Generally, varus knee OA involves medial knee compartments first and gradually involves the lateral. When medial and lateral knee compartments are all involved which is the end-stage osteoarthritis, total knee arthroplasty is the major surgical treatment. Therefore, it is not enough for traditional indicators to focus only on the degeneration of the medial structures and the lack of a method for evaluating degeneration of the lateral knee structures may be an important reason for the lack of standard indications for total knee arthroplasty. Consequently, parameters describing the changes in lateral knee structures with OA will enable a more comprehensive assessment of varus knee OA severity and deformity. Furthermore, it will provide us ideas for predicting the risk of total knee arthroplasty.

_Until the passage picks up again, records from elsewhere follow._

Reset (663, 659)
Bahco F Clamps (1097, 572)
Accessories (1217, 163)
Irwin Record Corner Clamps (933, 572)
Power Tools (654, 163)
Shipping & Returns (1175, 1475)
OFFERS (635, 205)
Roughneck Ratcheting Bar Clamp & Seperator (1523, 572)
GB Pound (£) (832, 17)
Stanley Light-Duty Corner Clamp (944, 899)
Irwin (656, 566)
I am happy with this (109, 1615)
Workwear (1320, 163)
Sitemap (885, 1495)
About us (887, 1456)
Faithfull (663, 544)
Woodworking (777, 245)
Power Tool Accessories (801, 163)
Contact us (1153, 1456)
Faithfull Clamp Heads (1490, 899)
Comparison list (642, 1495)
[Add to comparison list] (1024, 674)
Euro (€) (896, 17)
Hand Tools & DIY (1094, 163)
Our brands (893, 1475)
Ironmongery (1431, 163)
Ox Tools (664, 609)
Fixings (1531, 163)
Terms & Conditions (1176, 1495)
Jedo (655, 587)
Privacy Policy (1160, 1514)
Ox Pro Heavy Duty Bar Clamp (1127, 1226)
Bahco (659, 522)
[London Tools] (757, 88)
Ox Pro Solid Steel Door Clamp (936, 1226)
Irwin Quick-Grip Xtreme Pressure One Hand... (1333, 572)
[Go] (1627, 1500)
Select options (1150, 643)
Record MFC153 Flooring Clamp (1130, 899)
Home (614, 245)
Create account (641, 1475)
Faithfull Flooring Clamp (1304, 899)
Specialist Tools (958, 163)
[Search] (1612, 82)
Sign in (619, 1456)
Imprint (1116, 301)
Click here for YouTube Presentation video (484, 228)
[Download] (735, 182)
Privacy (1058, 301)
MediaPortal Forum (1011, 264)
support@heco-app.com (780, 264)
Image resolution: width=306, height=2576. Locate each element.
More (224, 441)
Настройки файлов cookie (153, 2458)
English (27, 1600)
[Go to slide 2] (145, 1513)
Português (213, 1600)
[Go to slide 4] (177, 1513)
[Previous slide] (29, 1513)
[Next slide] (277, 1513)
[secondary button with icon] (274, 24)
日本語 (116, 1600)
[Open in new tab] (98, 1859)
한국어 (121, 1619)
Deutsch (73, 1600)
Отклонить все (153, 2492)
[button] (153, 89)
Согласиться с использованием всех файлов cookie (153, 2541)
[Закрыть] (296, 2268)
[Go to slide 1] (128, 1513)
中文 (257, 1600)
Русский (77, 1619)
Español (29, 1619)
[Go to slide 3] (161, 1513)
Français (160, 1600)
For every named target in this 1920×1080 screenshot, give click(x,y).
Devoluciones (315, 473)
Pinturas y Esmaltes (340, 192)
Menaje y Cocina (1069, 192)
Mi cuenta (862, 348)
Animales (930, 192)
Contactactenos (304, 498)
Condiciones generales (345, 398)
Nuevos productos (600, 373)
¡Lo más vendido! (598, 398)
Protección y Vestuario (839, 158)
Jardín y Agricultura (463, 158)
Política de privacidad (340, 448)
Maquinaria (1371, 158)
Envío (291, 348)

This study has several limitations. First, this study involved a large-sample radiographic analysis, so biomechanical findings were neglected. Imaging variation in the fibula does not directly reflect mechanical changes around the knee joint. Second, the rotational relationship between the tibia and fibula cannot be measured using plain radiography of the knee, although this relationship may exist in knee OA. Third, the impact of rotation or flexion of the limbs on the measurements cannot be observed on 2D radiographs.